╭─ ARTICLE

If you are needing a horseracing trainer, then Micky Hammond is one of the best in the business. The knowledge he has gained from being one of the top jump jockeys in the 1980s combined with his ability to get the best out of horses on all levels, is what makes his approach to training one of a kind.
Where it all began
Despite his success as a jockey and trainer, Micky wasn’t brought up in the world of horseracing. When he was 16 and about to leave school, he was unsure of what career he should pursue. Micky was only 5ft tall and weighed about 7 stone, which made him the right shape and size to become a jockey.
Micky then wrote to Brian Swift, the trainer who was based at Epsom, enquiring about becoming an apprentice jockey, and Swift arranged for an interview. In the meantime, he family’s milk lady mentioned this to local trainer TM Jones and he suggested that Micky should come to the yard at the weekends and help out whilst he was in his final year at school.

╰─
╭─ ROWS

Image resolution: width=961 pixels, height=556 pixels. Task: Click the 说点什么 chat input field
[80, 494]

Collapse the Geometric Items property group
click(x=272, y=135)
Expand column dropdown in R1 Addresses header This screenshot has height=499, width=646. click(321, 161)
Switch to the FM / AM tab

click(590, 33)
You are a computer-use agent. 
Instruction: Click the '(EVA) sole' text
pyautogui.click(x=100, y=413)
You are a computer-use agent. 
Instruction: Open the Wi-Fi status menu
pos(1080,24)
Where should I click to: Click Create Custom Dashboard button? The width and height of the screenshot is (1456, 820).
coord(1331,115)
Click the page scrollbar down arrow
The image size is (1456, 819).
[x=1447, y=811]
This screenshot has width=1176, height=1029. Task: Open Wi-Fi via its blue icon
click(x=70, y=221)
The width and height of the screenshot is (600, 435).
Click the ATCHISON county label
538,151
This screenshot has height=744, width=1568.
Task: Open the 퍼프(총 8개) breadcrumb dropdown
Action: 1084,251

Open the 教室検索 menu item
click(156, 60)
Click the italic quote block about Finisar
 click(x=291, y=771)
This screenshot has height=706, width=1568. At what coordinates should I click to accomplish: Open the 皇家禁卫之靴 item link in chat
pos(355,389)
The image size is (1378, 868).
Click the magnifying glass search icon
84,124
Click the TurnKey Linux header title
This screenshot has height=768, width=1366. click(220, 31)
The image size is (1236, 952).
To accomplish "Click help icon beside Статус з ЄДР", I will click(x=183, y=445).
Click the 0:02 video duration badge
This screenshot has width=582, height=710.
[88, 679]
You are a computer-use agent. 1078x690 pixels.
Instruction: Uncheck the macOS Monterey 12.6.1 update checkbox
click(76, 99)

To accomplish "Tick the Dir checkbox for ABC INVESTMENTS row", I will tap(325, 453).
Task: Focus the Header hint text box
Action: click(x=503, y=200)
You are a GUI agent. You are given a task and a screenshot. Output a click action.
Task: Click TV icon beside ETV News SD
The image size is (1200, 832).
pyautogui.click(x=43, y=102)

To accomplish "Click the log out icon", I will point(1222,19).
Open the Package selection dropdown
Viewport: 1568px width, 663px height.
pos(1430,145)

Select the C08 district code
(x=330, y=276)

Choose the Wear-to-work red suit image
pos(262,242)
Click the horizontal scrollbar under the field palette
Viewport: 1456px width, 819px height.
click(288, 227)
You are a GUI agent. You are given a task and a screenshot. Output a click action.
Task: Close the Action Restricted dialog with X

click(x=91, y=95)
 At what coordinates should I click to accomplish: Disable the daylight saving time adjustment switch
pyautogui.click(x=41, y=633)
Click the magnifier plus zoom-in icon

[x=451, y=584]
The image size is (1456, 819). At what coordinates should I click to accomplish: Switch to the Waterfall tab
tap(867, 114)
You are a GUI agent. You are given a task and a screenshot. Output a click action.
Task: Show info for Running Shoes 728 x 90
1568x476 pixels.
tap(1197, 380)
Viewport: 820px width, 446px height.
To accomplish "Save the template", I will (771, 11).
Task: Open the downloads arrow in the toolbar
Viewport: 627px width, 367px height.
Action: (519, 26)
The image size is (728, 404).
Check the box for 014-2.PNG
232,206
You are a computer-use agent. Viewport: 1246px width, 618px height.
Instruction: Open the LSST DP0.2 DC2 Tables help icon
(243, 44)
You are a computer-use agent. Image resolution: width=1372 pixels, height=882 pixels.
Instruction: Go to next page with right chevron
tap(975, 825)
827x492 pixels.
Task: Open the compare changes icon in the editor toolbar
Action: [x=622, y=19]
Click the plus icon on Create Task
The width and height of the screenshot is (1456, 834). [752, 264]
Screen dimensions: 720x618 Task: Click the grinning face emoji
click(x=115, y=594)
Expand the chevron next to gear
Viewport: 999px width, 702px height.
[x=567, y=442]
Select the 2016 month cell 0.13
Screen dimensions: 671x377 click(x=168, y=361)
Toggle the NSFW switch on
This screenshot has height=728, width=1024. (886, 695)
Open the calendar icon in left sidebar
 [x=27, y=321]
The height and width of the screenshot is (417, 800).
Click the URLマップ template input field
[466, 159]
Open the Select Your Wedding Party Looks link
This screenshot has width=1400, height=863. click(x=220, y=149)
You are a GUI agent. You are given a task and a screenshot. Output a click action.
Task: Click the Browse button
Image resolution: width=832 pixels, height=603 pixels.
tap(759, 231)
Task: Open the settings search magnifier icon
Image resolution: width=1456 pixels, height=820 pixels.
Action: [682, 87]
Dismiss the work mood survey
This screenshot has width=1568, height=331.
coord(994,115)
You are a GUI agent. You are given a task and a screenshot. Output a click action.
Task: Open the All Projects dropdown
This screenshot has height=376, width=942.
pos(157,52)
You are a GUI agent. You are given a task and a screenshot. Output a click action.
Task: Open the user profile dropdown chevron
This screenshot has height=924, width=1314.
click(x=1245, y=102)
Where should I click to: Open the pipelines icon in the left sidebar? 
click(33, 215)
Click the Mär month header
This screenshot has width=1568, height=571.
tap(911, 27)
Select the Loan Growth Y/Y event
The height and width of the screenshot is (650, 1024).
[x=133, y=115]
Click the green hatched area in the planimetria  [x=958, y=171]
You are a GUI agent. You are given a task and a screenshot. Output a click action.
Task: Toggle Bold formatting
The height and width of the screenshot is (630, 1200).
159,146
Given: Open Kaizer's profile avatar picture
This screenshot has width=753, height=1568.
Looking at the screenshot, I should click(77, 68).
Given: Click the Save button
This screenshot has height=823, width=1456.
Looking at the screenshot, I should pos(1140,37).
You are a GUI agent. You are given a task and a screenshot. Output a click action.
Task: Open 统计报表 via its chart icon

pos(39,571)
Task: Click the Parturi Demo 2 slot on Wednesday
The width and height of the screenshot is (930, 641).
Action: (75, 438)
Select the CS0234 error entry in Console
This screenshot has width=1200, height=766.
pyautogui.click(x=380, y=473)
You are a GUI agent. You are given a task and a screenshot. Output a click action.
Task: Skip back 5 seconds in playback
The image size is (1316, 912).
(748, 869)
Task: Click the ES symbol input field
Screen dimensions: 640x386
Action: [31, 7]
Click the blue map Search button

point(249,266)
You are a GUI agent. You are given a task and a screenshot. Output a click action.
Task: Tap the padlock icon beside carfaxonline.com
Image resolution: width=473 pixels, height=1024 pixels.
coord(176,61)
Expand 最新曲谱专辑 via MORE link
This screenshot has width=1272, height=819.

╰─

● **TASKS FOR THIS EXERCISE**
1/ Extract the Micky Hammond profile from "Where it all" up to and including "become a jockey.".
2/ Do these statements agree with the Micky Hammond profile? Answer yes or no for each, quoting the deciding words: (a) Micky was raised in the world of horseracing. (b) Brian Swift was based at Epsom. (c) Micky was 18 when he was about to leave school.
This data has no connection to the Micky Hammond profile.

● **WRITTEN ANSWERS**
1/
Where it all began
Despite his success as a jockey and trainer, Micky wasn’t brought up in the world of horseracing. When he was 16 and about to leave school, he was unsure of what career he should pursue. Micky was only 5ft tall and weighed about 7 stone, which made him the right shape and size to become a jockey.

2/
(a) No: "Micky wasn’t brought up in the world of horseracing."
(b) Yes: "Brian Swift, the trainer who was based at Epsom"
(c) No: "When he was 16 and about to leave school"